Mobiles Menü schließen
Startseite Schlagzeilen

Kita in Leipzig angegriffen

Eine Kita im Leipzig wurde angezündet! Nun muss das Landeskriminalamt ermitteln.

Unbekannte haben am Wochenende im Leipziger Stadtteil Grünau versucht, eine Kindertagesstätte anzuzünden.
Foto: Lino Mirgeler/dpa

Eine Kita im Leipziger Stadtteil Grünau betreut geflüchtete Kinder aus der Ukraine. Unbekannte haben versucht, die Einrichtung anzuzünden. Die Polizei schließt eine politisch motivierte Tat nicht aus.

Nun ermittelt das Landeskriminalamt über die Hintergründe der Tat. Es wird nach Zeugen gesucht.
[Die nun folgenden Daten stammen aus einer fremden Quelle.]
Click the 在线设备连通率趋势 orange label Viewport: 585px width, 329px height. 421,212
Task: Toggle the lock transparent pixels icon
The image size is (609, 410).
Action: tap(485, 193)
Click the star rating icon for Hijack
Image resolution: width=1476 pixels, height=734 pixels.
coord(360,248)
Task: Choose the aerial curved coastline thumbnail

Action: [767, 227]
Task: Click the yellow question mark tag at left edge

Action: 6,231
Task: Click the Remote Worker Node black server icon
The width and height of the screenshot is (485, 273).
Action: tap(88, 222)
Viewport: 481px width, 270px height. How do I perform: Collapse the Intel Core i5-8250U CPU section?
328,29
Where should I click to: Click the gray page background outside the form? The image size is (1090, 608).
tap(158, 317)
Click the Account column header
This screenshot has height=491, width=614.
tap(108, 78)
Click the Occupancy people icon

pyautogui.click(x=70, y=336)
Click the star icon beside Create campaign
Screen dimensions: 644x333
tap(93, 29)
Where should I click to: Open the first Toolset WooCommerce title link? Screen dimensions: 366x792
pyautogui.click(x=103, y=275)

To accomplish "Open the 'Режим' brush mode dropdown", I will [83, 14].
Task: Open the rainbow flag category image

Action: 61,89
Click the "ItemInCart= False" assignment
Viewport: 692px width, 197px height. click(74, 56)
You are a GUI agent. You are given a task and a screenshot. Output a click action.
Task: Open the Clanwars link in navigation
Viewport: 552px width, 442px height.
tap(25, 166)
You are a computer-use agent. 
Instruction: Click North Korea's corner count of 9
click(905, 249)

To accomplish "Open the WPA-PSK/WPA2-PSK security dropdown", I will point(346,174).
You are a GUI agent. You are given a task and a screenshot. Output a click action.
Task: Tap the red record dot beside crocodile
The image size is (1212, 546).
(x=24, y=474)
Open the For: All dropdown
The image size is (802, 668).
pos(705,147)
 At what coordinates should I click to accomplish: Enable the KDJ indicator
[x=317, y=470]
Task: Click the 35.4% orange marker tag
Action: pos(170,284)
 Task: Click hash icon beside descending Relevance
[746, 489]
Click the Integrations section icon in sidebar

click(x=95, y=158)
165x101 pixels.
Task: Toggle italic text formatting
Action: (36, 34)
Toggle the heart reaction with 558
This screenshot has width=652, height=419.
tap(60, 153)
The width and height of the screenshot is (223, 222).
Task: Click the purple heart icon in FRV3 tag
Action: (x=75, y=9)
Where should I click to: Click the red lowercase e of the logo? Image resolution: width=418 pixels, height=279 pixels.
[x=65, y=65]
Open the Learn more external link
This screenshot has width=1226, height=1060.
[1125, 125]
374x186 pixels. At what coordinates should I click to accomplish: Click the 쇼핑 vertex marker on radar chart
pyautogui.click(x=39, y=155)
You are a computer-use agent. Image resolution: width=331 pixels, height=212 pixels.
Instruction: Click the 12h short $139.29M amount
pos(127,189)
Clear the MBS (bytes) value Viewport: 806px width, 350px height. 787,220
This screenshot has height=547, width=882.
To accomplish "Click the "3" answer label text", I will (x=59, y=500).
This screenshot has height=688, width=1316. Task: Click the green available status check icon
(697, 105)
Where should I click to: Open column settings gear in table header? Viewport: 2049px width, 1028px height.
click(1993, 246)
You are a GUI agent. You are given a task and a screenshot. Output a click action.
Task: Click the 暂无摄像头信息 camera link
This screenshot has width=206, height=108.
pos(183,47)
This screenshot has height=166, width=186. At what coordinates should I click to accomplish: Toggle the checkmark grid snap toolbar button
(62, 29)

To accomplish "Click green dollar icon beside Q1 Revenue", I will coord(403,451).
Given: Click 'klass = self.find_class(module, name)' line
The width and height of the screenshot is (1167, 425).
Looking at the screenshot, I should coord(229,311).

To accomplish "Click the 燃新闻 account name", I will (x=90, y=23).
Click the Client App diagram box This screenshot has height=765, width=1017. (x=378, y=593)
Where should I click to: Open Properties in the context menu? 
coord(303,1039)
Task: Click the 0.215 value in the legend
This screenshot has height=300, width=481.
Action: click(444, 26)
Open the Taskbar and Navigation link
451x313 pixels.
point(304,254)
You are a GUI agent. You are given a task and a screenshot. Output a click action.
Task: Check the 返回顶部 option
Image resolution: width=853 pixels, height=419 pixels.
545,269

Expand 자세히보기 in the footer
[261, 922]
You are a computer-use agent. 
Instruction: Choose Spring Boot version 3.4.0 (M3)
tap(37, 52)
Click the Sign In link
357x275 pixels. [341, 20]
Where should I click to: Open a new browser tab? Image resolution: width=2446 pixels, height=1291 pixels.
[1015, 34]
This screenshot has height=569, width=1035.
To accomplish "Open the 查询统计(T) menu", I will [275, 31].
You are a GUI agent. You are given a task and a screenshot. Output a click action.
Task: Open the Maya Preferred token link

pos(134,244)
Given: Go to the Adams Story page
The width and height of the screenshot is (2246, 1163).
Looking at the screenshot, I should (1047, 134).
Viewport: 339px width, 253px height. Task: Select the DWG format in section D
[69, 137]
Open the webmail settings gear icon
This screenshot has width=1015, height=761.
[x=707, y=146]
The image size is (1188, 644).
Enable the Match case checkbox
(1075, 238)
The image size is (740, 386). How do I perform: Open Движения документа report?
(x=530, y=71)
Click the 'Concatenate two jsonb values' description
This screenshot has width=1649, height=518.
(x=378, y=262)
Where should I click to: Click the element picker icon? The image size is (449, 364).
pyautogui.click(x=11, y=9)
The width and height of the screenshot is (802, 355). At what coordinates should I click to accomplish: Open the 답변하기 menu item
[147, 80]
Politisch motivierte Brandstiftung?!

Unbekannte haben am Wochenende im Leipziger Stadtteil Grünau versucht, eine Kindertagesstätte anzuzünden. In dem Viertel hatte es ebenfalls am Wochenende einen Brandanschlag auf eine Geflüchtetenunterkunft gegeben. In der Kita werden geflüchtete Kinder aus der Ukraine betreut. Das Landeskriminalamt (LKA) teilte am Dienstag mit, es werde geprüft, ob es einen Zusammenhang zwischen den Taten gibt.

Zwischen Freitagnachmittag und Montagmorgen sollen die Täter erfolglos versucht haben, den Eingang des Kindergartens anzuzünden. Zur Tatzeit wurde das Gebäude nicht genutzt, verletzt wurde niemand.

Die Einrichtung ist weniger als einen Kilometer von der Flüchtlingsunterkunft entfernt, die in der Nacht auf Samstag angegriffen wurde. Das LKA kann eine politisch motivierte Tat nicht ausschließen. Die Polizei sucht nach Zeugen.

Rechtsextremistische Straf- und Gewalttaten

Politisch motivierte Gewalttaten bleiben weiterhin ein Problem. Das Bundesamt für Verfassungsschutz geht von 55 rechtsextremistischen Taten pro Tag im Jahr 2021 aus (20.201 pro Jahr).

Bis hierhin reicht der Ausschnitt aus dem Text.